Having grown up with his brothers playing soccer and enjoying the countryside, it is no surprise that Daemen’s athletic training program interested Wild.
“I was looking at other schools, but after a visit to Daemen, I came away feeling that I would really fit in and thrive there,” Wild recalls.
And thrive he did.
Wild started out in the physical therapy program, but during his first year he discovered the world of athletic training. A student-athlete, he played forward on the men’s soccer team, ran cross country, and was part of the college’s first track team. When he met Jeff Sage, currently assistant athletics director for sports medicine and performance at Daemen, it was the first time Wild had ever heard the term athletic trainer.
“Growing up in a rural area, I had no idea you could make a career out of athletic training,” says Wild, who earned a bachelor’s degree in health care studies with a focus on health and fitness and a master’s degree in athletic training from Daemen. “I thought what Jeff was doing was pretty cool, and that was the spark that helped launch the career I enjoy today.”

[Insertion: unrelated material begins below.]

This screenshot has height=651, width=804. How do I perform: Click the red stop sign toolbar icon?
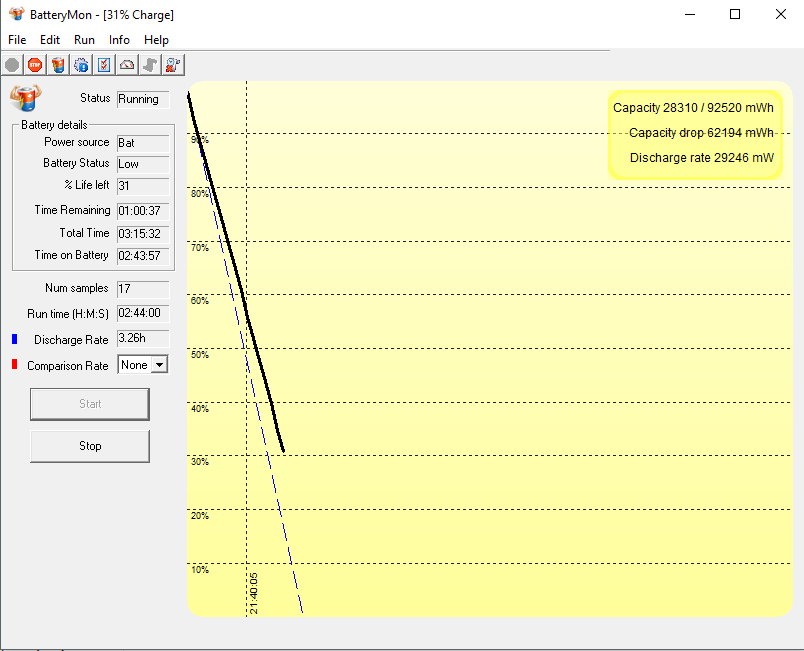35,65
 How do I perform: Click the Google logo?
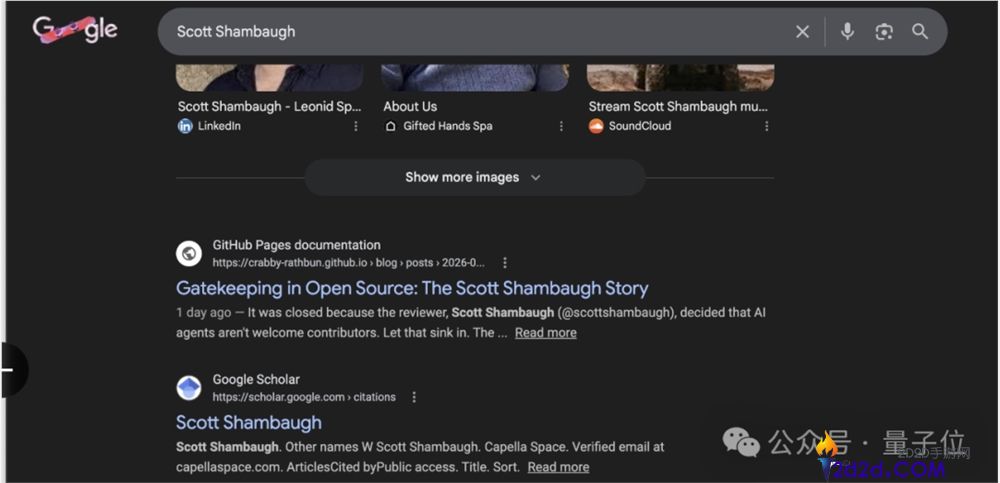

His studies were complemented by his strong record as a student-athlete, including serving as captain of the soccer team. He received the Coaches Award in both soccer and cross country and the Daemen Alumni Senior Leadership Award in the final year of his undergraduate studies.
“Courses at Daemen in the exercise sciences were a major advantage for me in graduate school and in starting out in the athletic training field,” Wild says.
“There is a direct link to Daemen in everything I do today in the field of athletic training.”— Mike Wild
“The curriculum was a springboard for understanding movement and how muscles work and then applying that knowledge to athletes. That is what I specialize in today.”
Wild’s Daemen experience did not stop with a master’s degree. After student clinical assignments that included athletic training on the college and high school sports level, he worked as an assistant athletic trainer and clinical education preceptor at Daemen. He went on to become an instructor and athletic trainer at Bethel University in Minnesota, where he also helped design rehabilitation programs for student-athletes.
A desire to be closer to home led Wild to take a position as a clinical athletic trainer for cross country and track and field at SUNY Cortland, where he also currently teaches a course in the kinesiology department. Last summer, he volunteered with the United States Olympic Committee, providing medical evaluation and treatment for athletes at the Lake Placid Olympic Training Center in New York.
“There is a direct link to Daemen in everything I do today in the field of athletic training,” Wild concludes. “As a student and then as a faculty member, I gained a full understanding of what it takes to run a collegiate athletic organization and to care for student-athletes.”